Weitere bisher unternommene Schritte

Abgesehen von der Einrichtung der „Funds of Funds“ umfasst der Aktionsplan von Startup India mehrere andere Initiativen wie Startup India Hub, Steuer- und Patentvorteile, Atal Innovation Mission und mehr. Am 16. Februar 2017 wurden die Regierungsansprüche der folgenden Errungenschaften im Statusbericht des Aktionsplans für das Startup-Indien offengelegt:

  • Im Rahmen der Initiative Startup India, Standup India gingen 1662 Bewerbungen ein. Davon verfügten 636 über die erforderlichen Unterlagen und wurden vom DIPP als Startups anerkannt.
  • Der Startup India Hub konnte 32.587 Anfragen bearbeiten und mehr als 190 Startups durch Beratung zu Geschäftsplänen, Pitching-Unterstützung usw. unterstützen.
  • Ein vierwöchiges kostenloses Lern- und Entwicklungsprogramm mit sechs Modulen wurde gestartet. 14.692 Bewerber haben sich für den Kurs angemeldet und 17.105 Stunden Inhalt wurden innerhalb von zwei Wochen nach dem Start verbraucht.
  • 257 Tinkering Labs wurden genehmigt und sechs Herausforderungen wurden unter der Atal Grand Challenge in die engere Wahl gezogen.
  • Von den 3.658 eingegangenen Anträgen würden 15 neue Gründerzentren eingerichtet, während sechs bestehenden Gründerzentren ein Scale-up-Zuschuss gewährt wurde. Ziel war die Einrichtung von 35 Inkubatoren.
  • Von den sieben zu errichtenden Forschungsparks war einer am IIT Kharagpur bereits in Betrieb, während am IIT Gandhinagar ein neuer Forschungspark eingerichtet wurde. Zu diesem Zweck hat die DST auch INR 90 Cr sanktioniert und eine Anfangsrate von INR 40 Cr ausgezahlt.
  • INR 475 Cr für 2016-18 wurden unter dem Ucchatar Aavishkar Yojana (UAY) vorgesehen und 92 Forschungsvorschläge von IITs wurden unter demselben genehmigt.

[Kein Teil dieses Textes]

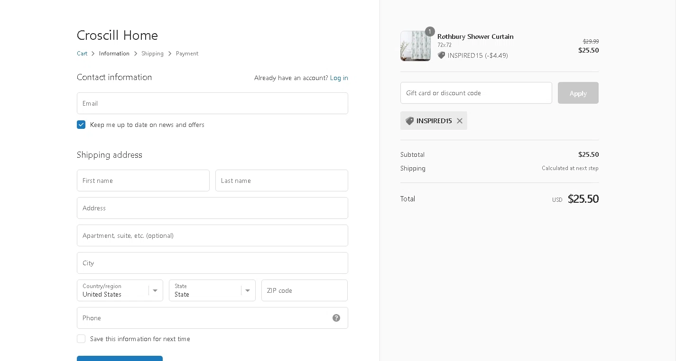Screen dimensions: 676x361
Task: Click the ZIP code field
Action: tap(305, 290)
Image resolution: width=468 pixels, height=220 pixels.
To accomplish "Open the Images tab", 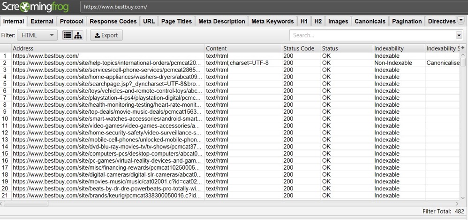I will click(x=338, y=21).
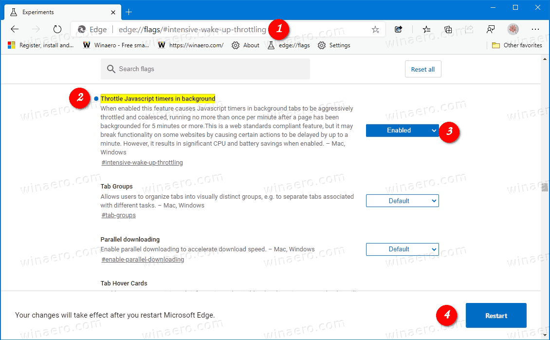Open the Enabled dropdown for Javascript throttling flag
550x340 pixels.
[x=402, y=130]
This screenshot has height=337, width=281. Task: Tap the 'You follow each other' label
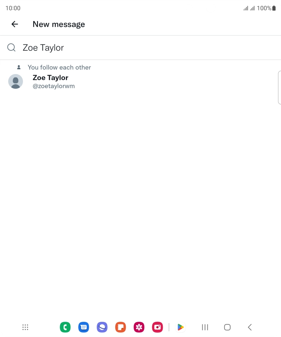(59, 67)
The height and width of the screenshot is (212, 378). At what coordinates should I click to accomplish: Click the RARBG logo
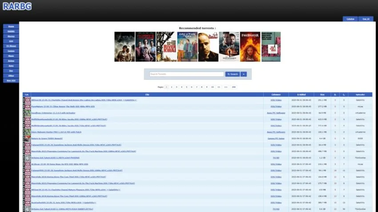[x=16, y=6]
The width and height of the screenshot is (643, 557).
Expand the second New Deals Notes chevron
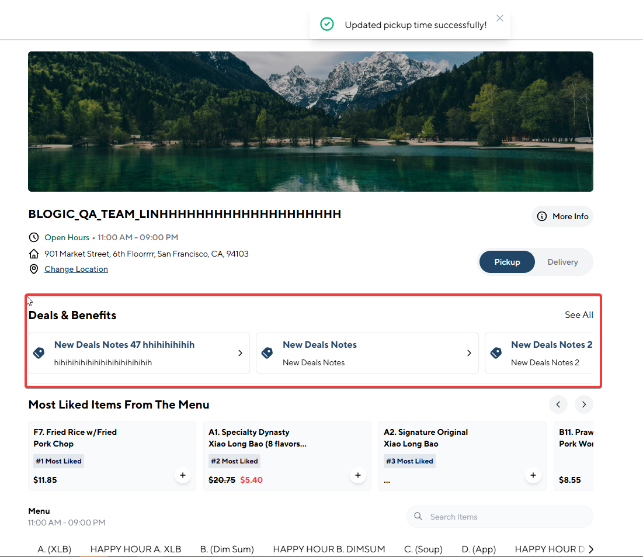[x=469, y=353]
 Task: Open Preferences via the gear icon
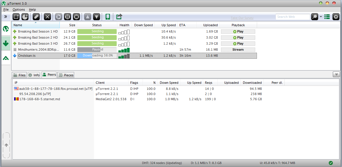coord(336,17)
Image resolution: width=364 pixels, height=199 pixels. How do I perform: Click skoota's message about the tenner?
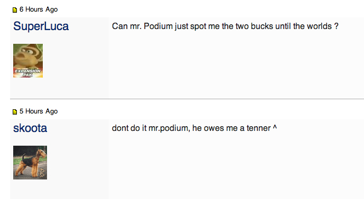point(194,128)
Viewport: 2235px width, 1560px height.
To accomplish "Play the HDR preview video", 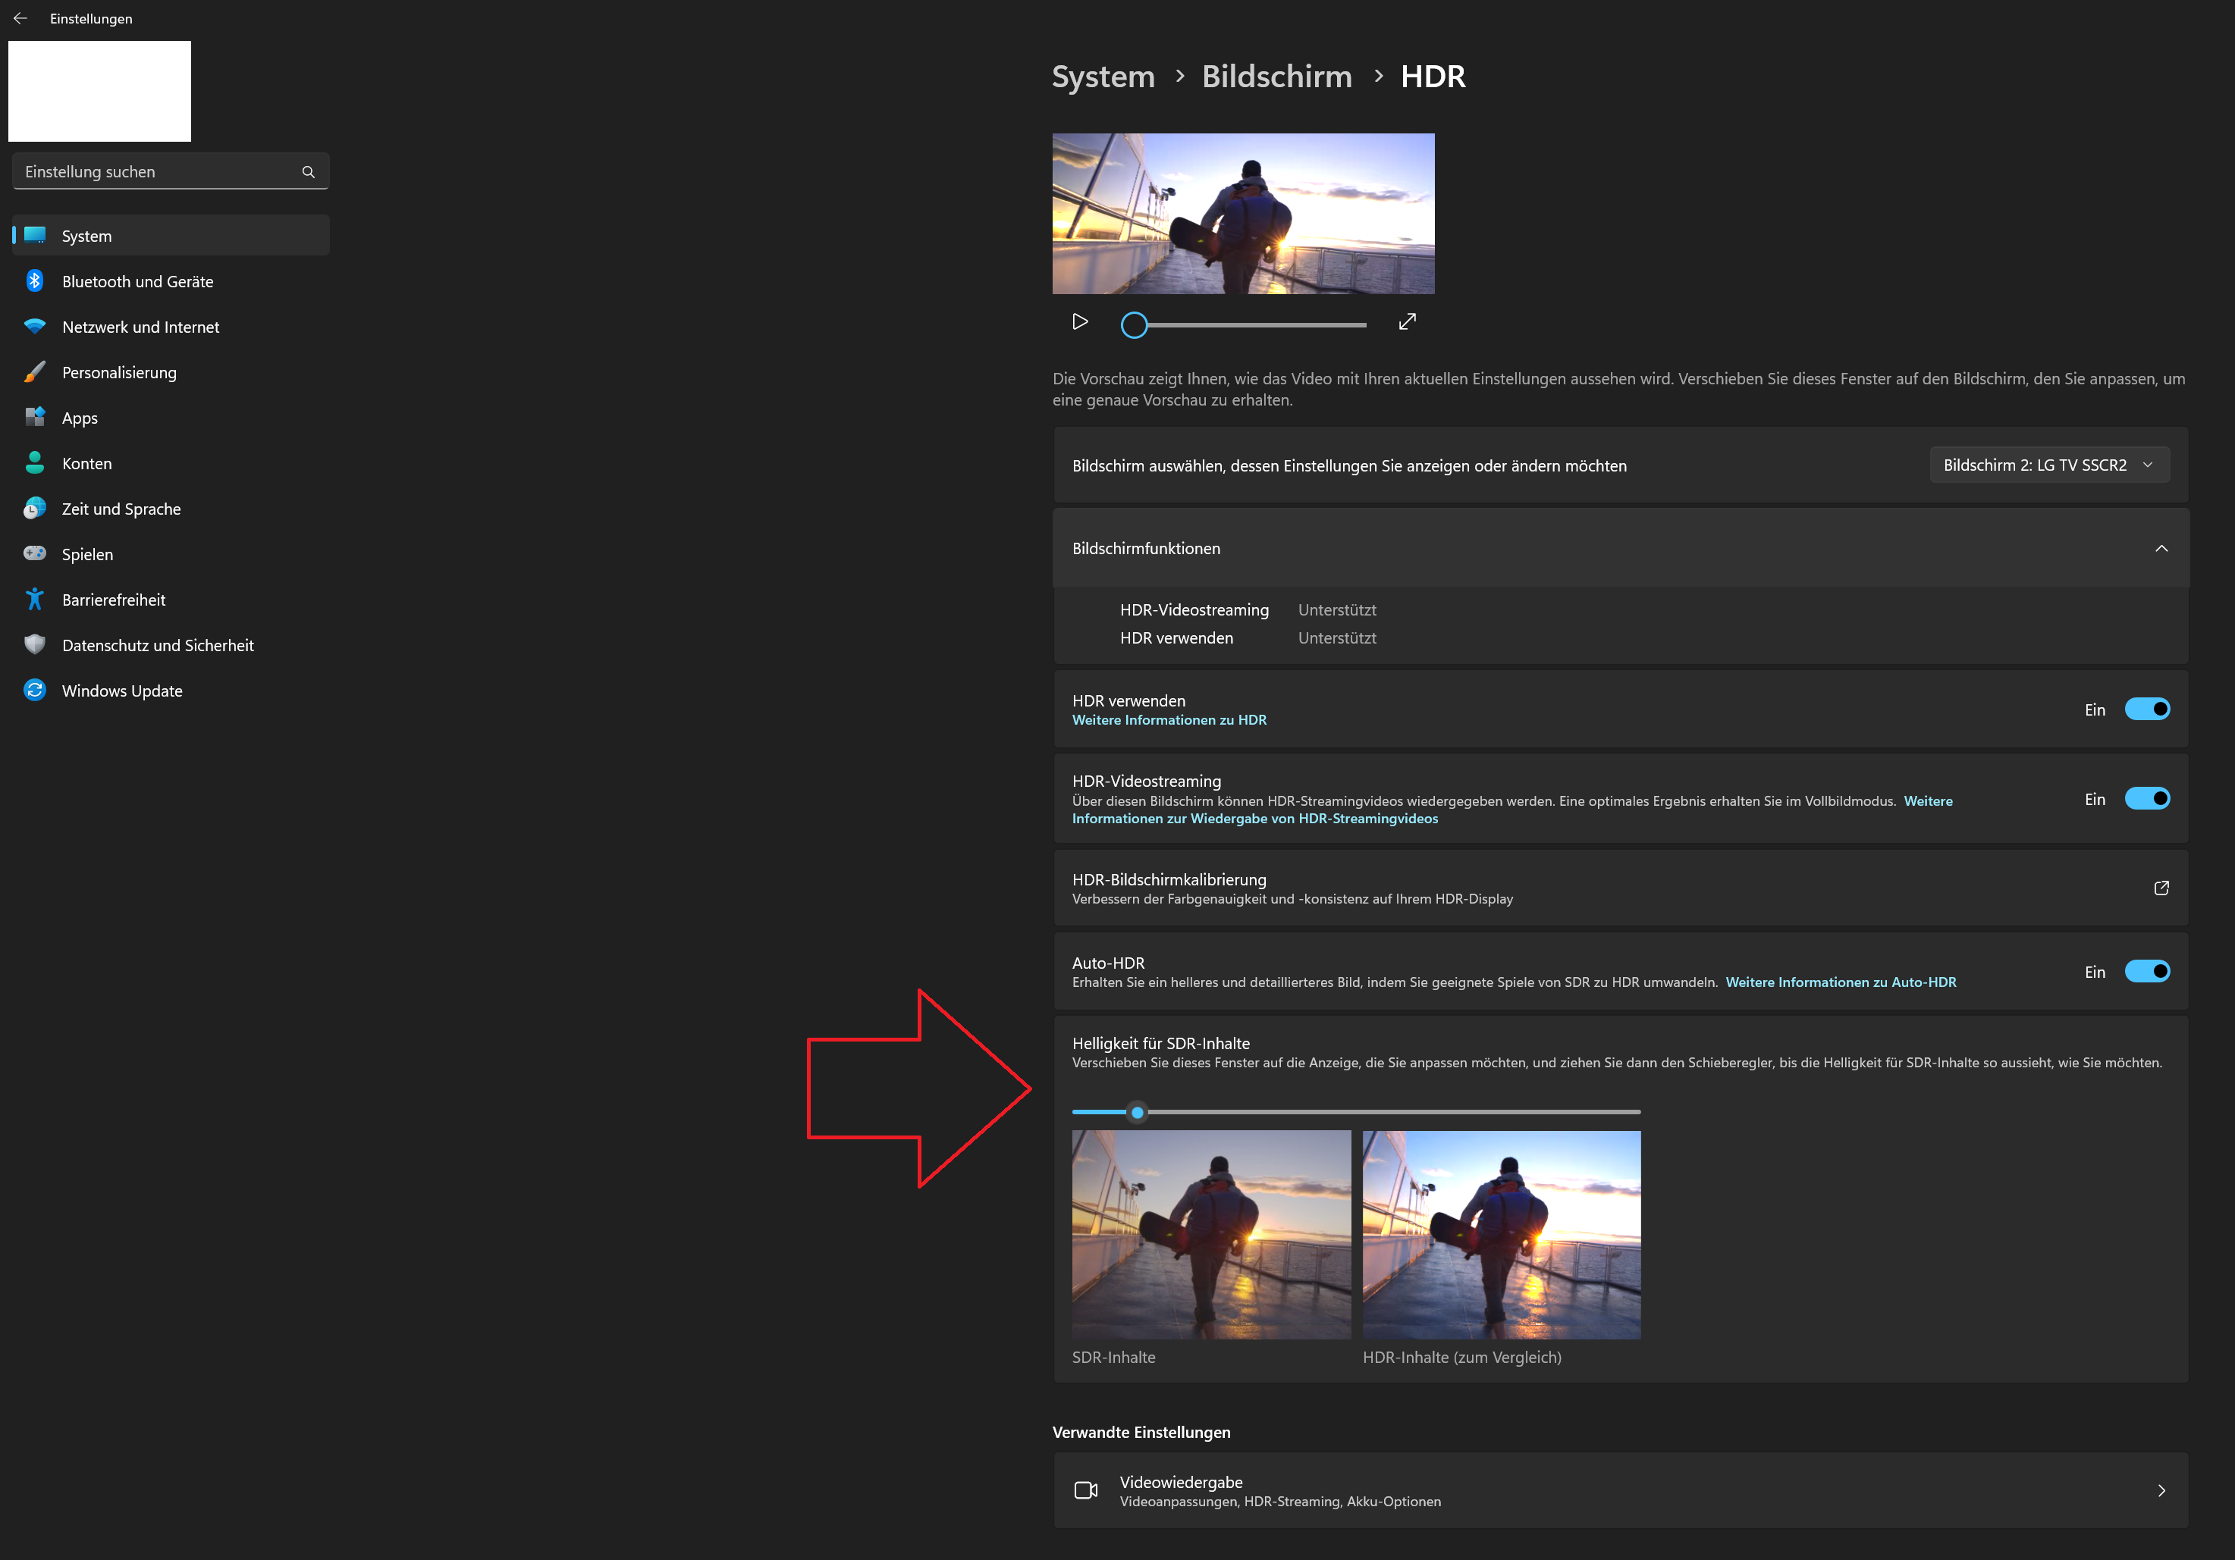I will 1080,322.
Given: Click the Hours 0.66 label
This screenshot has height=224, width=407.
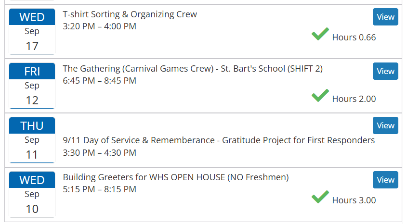Looking at the screenshot, I should click(354, 37).
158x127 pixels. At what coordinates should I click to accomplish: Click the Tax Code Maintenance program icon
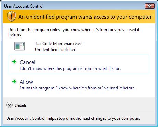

[Die Namen anerkannter und beratener Startups sowie neu gegründeter Inkubatoren im Rahmen des Programms konnten nicht verifiziert werden.]

Die Absichten der Regierung sind edel, und die Bemühungen blieben nicht ohne Ergebnisse. Aber diese Initiativen nehmen, wie alle Regierungsvorhaben, einen sehr langsamen Weg zum endgültigen Ziel – Indien wirklich digital zu machen. Nach drei Geschäftsjahren unter seiner Herrschaft ist eine sichtbare Verbesserung der indischen Startup-Szene noch nicht zu verzeichnen.

Wie Mohandas betonte, müssen wir warten, bis die „J-Kurve“ die Spitze erreicht. Aber es ist an der Zeit, dass die Modi-Regierung den Gang wechselt und den Startup-Zug von den Versprechungen zur Realität treibt – je früher, desto besser.